As many of you know, I have recently started a new job and am still finding my way around, both figuratively and literally. Although I have lived in this town off and on since I was thirteen years old, there are so many new areas that have sprung up and many rural areas right out in the sticks that I had never heard of.

I am zooming about in my little gold car now (sadly my lovely yellow one is gone as I thought it might not be suitable for some of the areas due to it being lowered and other stuff that Boy Racers do to their cars to make them noisy and faster), getting myself lost in all sorts of beautiful places.

On a couple of occasions, I have been right out in the middle of nowhere and thought I might get a photo of the beautiful North Downs countryside, but Sod’s Law dictates that someone will pull up behind me the minute I am focusing on the shot, and I have to move out of the way!

With technology being at the forefront of providing a good and efficient service, I have a tablet which will make easier once I have been on the mandatory training course.Anyway, there was update training that everyone had to try and go to midway through the week, at a nearby venue. It has been a busy day and I wasn’t sure I was going to make it, especially as I still had one patient to see over the other side of town.

Now, being as I am I hate being late for anything as I find it is rude for those waiting on you, and it puts me out. However, patients do not fit into nice little time slots and the first few that I visited had extra problems or concerns that I had to deal with. Thre are a few patients that it makes sense to visit at specific times, and this last patient I had to see across town was normally seen at 12.30. It was now nearly 2.pm (which is when this training started as well)!

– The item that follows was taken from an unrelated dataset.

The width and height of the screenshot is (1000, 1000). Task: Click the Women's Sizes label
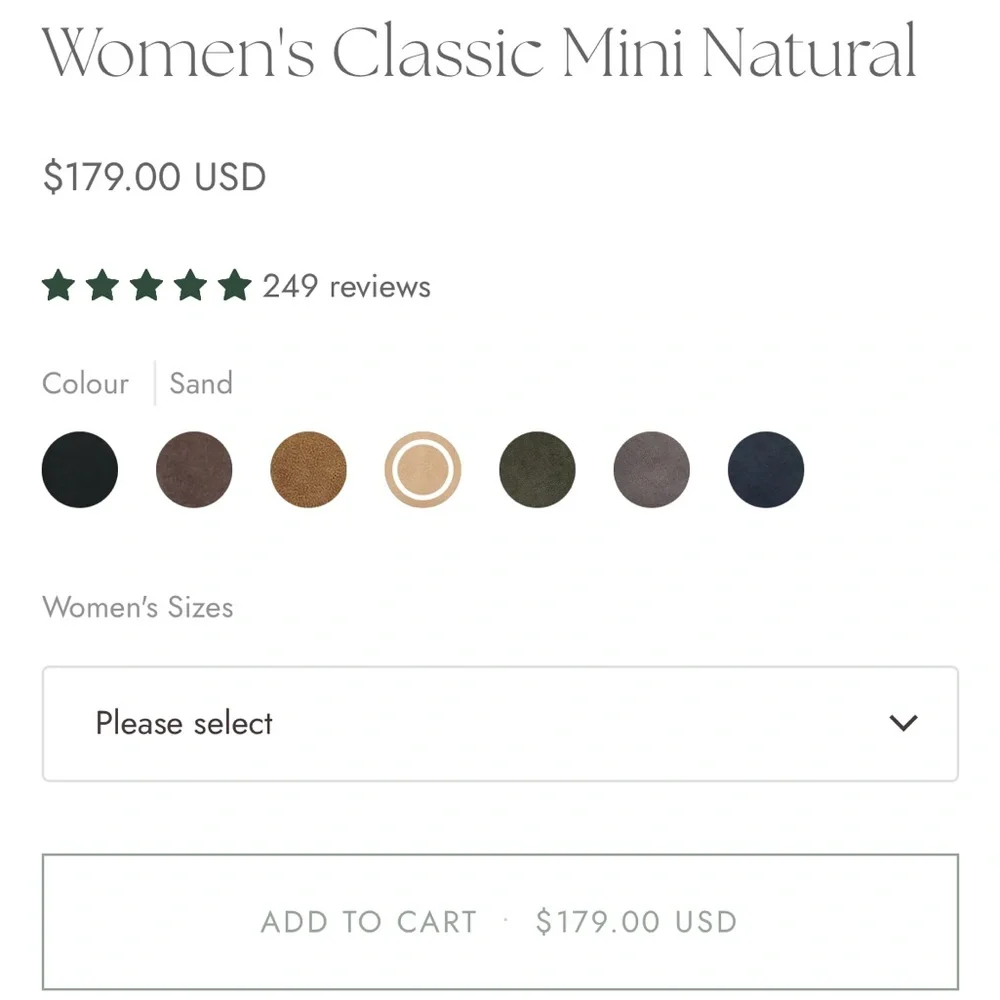pos(137,607)
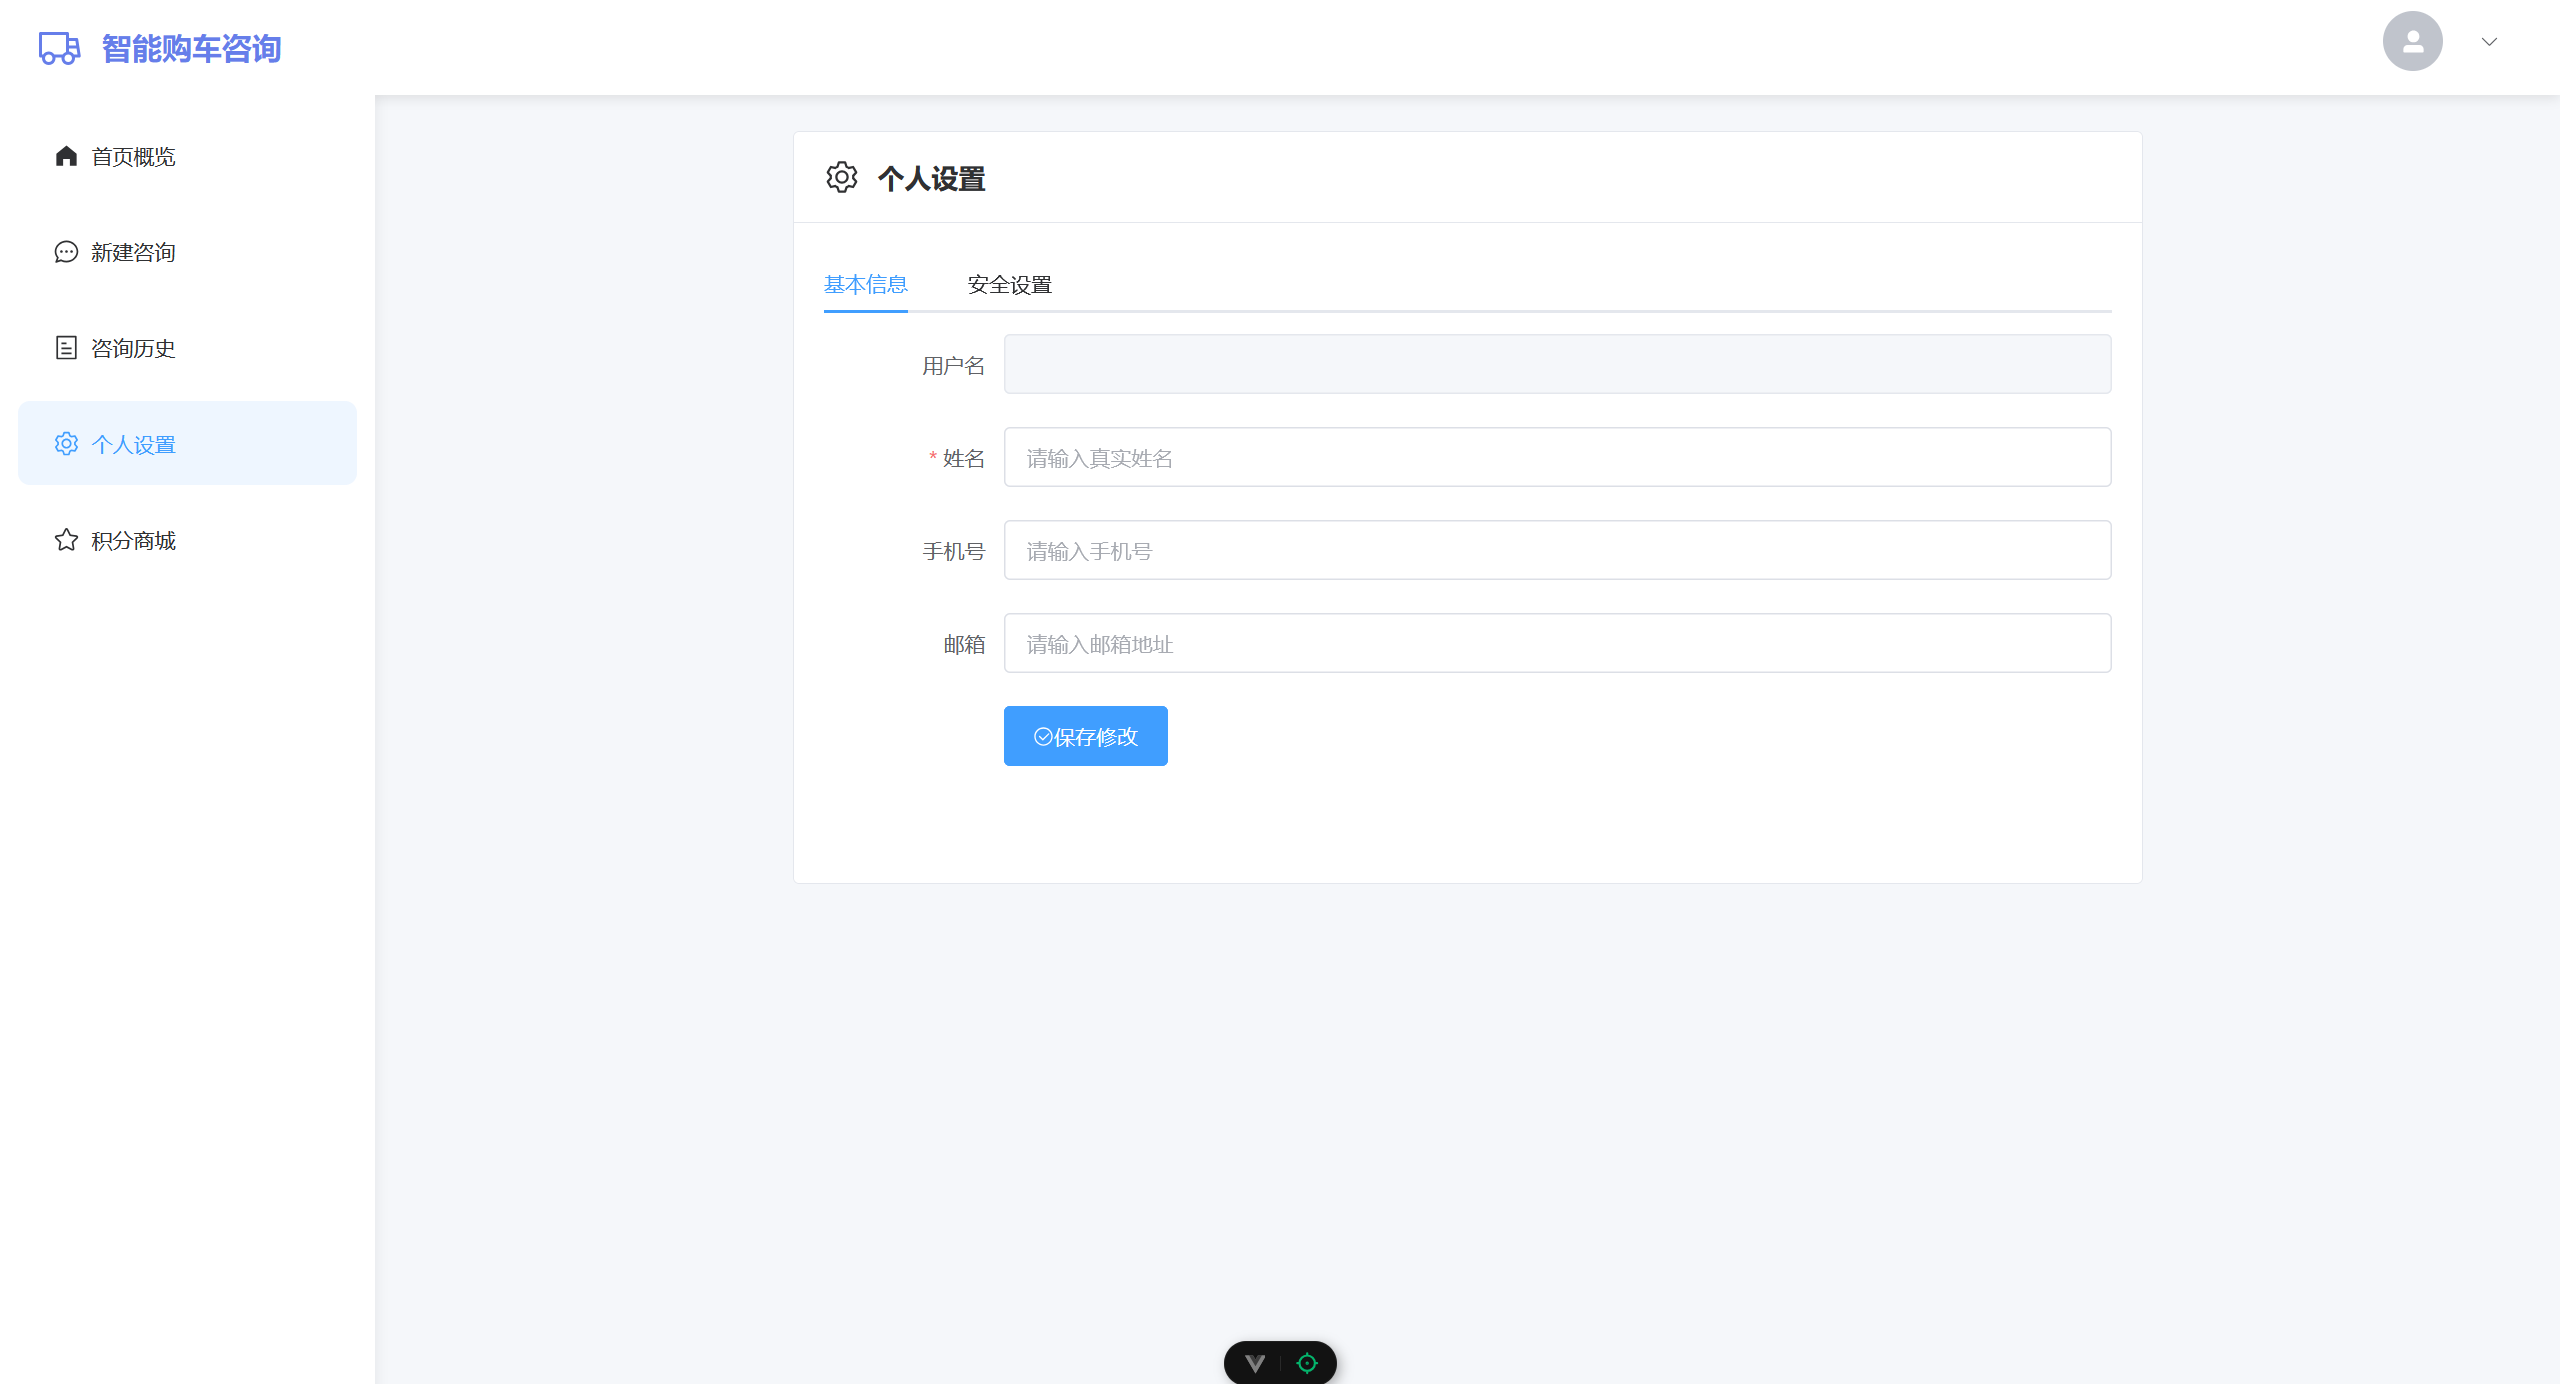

I turned up, tired, desperate for the loo and starving, having not eaten my lunch only to find y patient was sitting at the table tucking into his KFC! He did not want to be disturbed and was due to have another visit the next day so was happy to leave it.

The smell of the chicken made my stomach growl even louder, but I had no time to satisfy it, having to rush to get to the training which had now been going for about 15 minutes. Needless to say, when I arrived, everything was in full swing. The small room was packed, but I noticed a spare chair outside which I was going to plonk just inside the door. The senior management that were sat there  motioned for me to move the chair to the front of the room. I picked it up but being the klutz that I am tripped over it just as I was sidling up to the front, and the chair smacked to the wooden floor with a resounding bang, which of course woke everyone up and they turned to look at my glowing red face as I tried to sit there unobtrusively.

The room was stifling hot, I did not have much of a clue about what was going on, and the fact that I was desperate for the loo had me fidgeting constantly throughout the rest of the session, with my stomach rumbling in protest at being deprived of food. My face meanwhile, became redder and redder.

As soon as it was over, I rushed to the loo then as I returned to the foyer, was hugged by two nurses that had worked on the same ward as me at the hospital but had left to work in the community. Sadly, there are in a different team covering another area to me, but it was so nice to see them.

One of them told me she had seen  me make an entrance to the room, and knew it had to be me barging in making a such a racket. I laughed as she said it, then saw someone who I recognised walk past. I prodded him and said hello. He politely returned the greeting, but it was obvious he didn’t have a clue who I was. I told my friends he was my sister’s friend (she has known him for years, and I have met him several times) but they already knew him as he worked with them. Awkward!

Must be the glasses that confused him, as I hate wearing them out of work!